● Requirement: Provide again, from the entries below, every line from the one containing "Where should I click to: Open the manage" through the one containing "Task: Click the PWA logo in Campaign 2 row", exactly as written, and no other line.

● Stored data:

================

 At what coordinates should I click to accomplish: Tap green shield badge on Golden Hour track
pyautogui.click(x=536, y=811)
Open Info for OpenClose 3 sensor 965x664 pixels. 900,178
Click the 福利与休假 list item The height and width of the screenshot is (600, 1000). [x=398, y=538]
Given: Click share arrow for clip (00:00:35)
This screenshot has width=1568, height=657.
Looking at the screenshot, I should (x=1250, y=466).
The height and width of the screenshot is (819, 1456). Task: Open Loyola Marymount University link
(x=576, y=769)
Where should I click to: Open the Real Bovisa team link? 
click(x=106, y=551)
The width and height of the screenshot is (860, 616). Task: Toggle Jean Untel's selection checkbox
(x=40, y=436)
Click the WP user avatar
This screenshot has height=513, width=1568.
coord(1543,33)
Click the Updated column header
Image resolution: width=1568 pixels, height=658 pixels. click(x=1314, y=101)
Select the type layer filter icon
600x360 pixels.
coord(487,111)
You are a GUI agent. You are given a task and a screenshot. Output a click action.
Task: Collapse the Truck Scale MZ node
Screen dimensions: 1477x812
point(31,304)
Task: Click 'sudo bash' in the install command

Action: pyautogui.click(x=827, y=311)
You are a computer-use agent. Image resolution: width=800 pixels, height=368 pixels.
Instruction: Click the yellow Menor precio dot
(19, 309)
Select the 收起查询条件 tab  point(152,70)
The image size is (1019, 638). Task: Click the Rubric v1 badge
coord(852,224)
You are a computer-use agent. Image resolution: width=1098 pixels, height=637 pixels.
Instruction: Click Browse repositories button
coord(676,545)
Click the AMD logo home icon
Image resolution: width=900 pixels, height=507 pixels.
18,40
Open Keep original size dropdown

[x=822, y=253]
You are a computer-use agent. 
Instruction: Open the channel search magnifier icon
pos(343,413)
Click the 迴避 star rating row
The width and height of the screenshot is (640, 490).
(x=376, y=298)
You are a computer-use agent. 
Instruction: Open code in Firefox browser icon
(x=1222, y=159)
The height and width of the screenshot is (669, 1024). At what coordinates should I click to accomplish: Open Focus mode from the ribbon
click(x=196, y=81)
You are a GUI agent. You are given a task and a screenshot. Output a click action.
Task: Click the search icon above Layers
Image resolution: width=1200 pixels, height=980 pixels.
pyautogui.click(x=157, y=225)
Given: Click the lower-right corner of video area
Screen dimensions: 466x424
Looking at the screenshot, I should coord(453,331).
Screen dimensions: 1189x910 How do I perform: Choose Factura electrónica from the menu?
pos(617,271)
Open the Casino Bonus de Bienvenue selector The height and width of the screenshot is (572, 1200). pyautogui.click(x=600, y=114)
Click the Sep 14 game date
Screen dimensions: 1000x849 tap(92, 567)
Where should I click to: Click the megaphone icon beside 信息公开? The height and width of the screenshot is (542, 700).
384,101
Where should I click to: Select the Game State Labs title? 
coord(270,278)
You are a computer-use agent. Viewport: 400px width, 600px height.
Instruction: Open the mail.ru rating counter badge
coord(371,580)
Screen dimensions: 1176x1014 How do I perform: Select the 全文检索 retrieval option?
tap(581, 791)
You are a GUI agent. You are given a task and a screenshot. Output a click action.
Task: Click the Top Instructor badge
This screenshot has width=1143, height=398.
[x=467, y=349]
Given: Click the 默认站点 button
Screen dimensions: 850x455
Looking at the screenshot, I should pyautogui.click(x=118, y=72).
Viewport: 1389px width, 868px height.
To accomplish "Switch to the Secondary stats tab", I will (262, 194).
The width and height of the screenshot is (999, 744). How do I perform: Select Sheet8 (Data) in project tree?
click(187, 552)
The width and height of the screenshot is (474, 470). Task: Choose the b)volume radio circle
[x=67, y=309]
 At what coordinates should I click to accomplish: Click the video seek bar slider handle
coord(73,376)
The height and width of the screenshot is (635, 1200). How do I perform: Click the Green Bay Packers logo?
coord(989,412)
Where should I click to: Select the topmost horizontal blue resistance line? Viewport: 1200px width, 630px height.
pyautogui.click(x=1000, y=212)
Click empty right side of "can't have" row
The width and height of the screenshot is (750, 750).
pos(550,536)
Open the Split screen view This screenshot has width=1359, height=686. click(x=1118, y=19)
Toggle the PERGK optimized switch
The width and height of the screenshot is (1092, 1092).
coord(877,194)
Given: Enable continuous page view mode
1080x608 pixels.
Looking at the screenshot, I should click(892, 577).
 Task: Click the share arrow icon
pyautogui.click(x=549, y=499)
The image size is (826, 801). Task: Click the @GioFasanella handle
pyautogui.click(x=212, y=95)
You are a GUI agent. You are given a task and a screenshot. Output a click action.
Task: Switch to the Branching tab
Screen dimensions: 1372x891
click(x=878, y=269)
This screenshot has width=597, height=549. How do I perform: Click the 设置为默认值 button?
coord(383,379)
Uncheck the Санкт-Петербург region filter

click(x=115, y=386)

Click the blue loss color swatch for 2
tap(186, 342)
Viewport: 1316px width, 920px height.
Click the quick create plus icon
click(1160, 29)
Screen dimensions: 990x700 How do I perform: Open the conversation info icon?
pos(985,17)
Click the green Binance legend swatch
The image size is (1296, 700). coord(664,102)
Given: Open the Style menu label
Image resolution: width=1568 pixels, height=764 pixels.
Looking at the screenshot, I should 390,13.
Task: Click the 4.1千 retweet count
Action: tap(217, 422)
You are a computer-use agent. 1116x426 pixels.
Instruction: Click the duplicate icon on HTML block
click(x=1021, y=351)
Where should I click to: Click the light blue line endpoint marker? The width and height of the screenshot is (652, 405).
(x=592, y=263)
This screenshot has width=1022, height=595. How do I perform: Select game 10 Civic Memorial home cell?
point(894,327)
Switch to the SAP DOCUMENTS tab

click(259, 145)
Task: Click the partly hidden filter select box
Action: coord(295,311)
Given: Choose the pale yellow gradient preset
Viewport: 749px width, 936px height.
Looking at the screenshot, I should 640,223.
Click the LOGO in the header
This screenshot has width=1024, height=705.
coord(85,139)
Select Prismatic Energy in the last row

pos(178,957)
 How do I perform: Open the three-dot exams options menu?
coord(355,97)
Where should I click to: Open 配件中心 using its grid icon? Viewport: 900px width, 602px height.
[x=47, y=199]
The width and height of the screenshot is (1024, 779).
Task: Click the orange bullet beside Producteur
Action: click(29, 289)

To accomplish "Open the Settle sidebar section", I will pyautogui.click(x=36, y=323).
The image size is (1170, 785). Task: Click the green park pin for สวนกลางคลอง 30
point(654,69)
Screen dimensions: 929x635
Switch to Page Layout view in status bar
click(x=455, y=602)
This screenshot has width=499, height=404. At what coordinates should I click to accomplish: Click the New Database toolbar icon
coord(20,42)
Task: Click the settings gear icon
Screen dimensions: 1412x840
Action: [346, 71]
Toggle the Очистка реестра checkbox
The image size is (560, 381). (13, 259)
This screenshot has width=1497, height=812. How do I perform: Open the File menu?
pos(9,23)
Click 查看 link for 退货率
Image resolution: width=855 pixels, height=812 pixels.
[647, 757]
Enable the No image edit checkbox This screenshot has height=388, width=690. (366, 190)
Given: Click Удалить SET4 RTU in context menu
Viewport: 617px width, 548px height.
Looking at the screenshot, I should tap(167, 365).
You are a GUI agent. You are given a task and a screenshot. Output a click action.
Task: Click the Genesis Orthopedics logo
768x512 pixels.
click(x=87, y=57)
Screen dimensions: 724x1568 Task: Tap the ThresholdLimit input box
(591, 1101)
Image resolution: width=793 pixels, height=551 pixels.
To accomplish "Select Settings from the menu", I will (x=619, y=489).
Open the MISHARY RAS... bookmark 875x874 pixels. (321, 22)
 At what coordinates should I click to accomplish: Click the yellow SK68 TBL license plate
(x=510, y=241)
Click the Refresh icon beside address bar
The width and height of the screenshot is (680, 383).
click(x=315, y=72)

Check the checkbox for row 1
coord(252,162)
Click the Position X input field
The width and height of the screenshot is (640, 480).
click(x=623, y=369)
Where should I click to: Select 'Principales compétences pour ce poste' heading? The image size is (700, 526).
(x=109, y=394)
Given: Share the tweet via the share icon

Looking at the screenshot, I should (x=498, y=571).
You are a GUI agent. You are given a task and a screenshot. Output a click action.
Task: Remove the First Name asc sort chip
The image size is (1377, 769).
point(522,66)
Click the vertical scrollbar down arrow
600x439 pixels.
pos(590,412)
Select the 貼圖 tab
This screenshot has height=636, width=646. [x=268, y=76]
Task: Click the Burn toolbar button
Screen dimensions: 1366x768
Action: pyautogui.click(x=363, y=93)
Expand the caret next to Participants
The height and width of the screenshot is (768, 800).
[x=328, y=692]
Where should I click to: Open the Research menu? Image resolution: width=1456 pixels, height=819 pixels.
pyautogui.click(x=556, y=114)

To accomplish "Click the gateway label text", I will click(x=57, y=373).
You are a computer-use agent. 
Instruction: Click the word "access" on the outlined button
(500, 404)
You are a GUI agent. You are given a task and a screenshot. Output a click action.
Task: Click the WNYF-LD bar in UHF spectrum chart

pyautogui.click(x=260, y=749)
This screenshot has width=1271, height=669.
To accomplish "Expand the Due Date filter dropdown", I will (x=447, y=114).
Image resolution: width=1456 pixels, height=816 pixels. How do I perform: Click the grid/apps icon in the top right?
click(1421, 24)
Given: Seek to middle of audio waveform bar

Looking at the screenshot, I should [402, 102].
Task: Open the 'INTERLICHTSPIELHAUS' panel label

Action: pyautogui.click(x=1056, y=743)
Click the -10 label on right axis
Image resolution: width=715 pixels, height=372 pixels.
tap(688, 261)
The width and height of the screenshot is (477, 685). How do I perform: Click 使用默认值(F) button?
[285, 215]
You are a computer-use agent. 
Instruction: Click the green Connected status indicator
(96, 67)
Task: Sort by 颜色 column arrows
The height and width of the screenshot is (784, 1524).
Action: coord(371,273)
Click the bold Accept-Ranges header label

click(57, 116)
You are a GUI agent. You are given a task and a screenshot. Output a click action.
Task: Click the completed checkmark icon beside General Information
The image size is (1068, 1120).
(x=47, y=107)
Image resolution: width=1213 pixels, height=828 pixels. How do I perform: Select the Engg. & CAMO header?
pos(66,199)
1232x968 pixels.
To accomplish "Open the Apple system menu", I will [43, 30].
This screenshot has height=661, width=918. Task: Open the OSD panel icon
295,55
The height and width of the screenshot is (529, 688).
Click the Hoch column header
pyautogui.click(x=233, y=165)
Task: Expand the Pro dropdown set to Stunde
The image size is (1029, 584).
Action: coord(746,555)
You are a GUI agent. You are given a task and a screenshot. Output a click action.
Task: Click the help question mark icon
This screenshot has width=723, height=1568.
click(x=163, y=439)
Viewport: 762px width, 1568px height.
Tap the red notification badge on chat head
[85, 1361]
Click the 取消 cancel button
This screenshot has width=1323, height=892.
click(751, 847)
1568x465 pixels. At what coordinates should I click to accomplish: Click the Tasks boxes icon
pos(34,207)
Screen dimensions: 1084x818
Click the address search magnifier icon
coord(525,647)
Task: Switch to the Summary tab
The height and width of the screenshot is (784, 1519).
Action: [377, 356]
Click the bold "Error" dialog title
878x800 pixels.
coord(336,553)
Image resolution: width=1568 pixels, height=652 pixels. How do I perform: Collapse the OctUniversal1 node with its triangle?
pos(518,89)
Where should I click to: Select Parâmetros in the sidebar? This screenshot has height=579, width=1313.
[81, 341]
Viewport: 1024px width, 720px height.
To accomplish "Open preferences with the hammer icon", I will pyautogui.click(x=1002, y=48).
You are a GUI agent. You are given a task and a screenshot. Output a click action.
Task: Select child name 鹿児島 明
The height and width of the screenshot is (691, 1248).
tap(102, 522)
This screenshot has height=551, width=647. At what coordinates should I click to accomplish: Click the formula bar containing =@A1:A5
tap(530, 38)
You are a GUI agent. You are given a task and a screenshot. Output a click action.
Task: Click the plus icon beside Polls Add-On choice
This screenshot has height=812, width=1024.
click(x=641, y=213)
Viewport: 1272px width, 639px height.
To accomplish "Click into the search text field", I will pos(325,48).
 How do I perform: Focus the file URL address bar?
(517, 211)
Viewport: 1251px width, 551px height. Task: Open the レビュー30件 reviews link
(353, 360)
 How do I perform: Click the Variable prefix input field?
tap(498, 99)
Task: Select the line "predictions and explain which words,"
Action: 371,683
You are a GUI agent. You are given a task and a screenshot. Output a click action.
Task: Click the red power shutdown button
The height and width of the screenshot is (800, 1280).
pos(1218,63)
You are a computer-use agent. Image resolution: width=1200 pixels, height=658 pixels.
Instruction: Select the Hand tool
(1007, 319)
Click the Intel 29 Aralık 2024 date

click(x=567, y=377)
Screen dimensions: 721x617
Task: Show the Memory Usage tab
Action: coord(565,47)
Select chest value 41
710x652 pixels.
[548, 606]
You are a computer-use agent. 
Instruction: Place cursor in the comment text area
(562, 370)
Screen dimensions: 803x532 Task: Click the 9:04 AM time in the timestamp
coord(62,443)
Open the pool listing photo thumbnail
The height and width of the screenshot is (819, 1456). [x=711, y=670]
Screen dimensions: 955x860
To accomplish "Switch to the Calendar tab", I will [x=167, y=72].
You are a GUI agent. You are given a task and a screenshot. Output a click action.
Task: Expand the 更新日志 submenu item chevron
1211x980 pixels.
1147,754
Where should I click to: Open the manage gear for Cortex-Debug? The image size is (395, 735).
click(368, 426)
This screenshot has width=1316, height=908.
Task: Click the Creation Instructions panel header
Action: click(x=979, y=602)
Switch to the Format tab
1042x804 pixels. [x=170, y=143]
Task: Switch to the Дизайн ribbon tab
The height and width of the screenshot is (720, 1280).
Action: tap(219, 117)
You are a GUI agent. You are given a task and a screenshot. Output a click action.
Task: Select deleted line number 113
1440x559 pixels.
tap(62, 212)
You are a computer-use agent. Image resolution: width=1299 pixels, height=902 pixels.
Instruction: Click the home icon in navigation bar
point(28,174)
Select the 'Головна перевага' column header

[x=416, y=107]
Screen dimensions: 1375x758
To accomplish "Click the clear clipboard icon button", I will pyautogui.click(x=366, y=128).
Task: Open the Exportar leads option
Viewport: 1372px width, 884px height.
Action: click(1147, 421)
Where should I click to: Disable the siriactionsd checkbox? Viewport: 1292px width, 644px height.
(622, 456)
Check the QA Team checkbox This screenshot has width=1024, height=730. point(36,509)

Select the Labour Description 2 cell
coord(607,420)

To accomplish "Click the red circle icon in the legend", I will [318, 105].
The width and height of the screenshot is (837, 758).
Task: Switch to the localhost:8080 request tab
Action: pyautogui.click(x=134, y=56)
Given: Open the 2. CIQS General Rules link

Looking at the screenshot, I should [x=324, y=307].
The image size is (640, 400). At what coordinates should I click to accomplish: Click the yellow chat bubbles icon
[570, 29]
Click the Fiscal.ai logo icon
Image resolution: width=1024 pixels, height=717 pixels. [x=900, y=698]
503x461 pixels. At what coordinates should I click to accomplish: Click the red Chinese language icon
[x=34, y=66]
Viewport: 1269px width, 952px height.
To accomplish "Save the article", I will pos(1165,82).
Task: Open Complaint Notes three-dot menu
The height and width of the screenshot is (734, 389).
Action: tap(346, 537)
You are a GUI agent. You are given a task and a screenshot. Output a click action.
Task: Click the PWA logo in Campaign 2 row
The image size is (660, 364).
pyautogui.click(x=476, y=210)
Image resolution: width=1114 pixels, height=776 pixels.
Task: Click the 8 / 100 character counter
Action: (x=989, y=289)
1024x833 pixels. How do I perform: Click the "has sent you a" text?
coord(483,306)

================

● Output below:
Where should I click to: Open the manage gear for Cortex-Debug? The image size is (395, 735).
click(368, 426)
This screenshot has width=1316, height=908.
Task: Click the Creation Instructions panel header
Action: click(x=979, y=602)
Switch to the Format tab
1042x804 pixels. [x=170, y=143]
Task: Switch to the Дизайн ribbon tab
The height and width of the screenshot is (720, 1280).
Action: tap(219, 117)
You are a GUI agent. You are given a task and a screenshot. Output a click action.
Task: Select deleted line number 113
1440x559 pixels.
tap(62, 212)
You are a computer-use agent. Image resolution: width=1299 pixels, height=902 pixels.
Instruction: Click the home icon in navigation bar
point(28,174)
Select the 'Головна перевага' column header

[x=416, y=107]
Screen dimensions: 1375x758
To accomplish "Click the clear clipboard icon button", I will pyautogui.click(x=366, y=128).
Task: Open the Exportar leads option
Viewport: 1372px width, 884px height.
Action: click(1147, 421)
Where should I click to: Disable the siriactionsd checkbox? Viewport: 1292px width, 644px height.
(622, 456)
Check the QA Team checkbox This screenshot has width=1024, height=730. point(36,509)

Select the Labour Description 2 cell
coord(607,420)

To accomplish "Click the red circle icon in the legend", I will [318, 105].
The width and height of the screenshot is (837, 758).
Task: Switch to the localhost:8080 request tab
Action: pyautogui.click(x=134, y=56)
Given: Open the 2. CIQS General Rules link

Looking at the screenshot, I should [x=324, y=307].
The image size is (640, 400). At what coordinates should I click to accomplish: Click the yellow chat bubbles icon
[570, 29]
Click the Fiscal.ai logo icon
Image resolution: width=1024 pixels, height=717 pixels. [x=900, y=698]
503x461 pixels. At what coordinates should I click to accomplish: Click the red Chinese language icon
[x=34, y=66]
Viewport: 1269px width, 952px height.
To accomplish "Save the article", I will pos(1165,82).
Task: Open Complaint Notes three-dot menu
The height and width of the screenshot is (734, 389).
Action: tap(346, 537)
You are a GUI agent. You are given a task and a screenshot. Output a click action.
Task: Click the PWA logo in Campaign 2 row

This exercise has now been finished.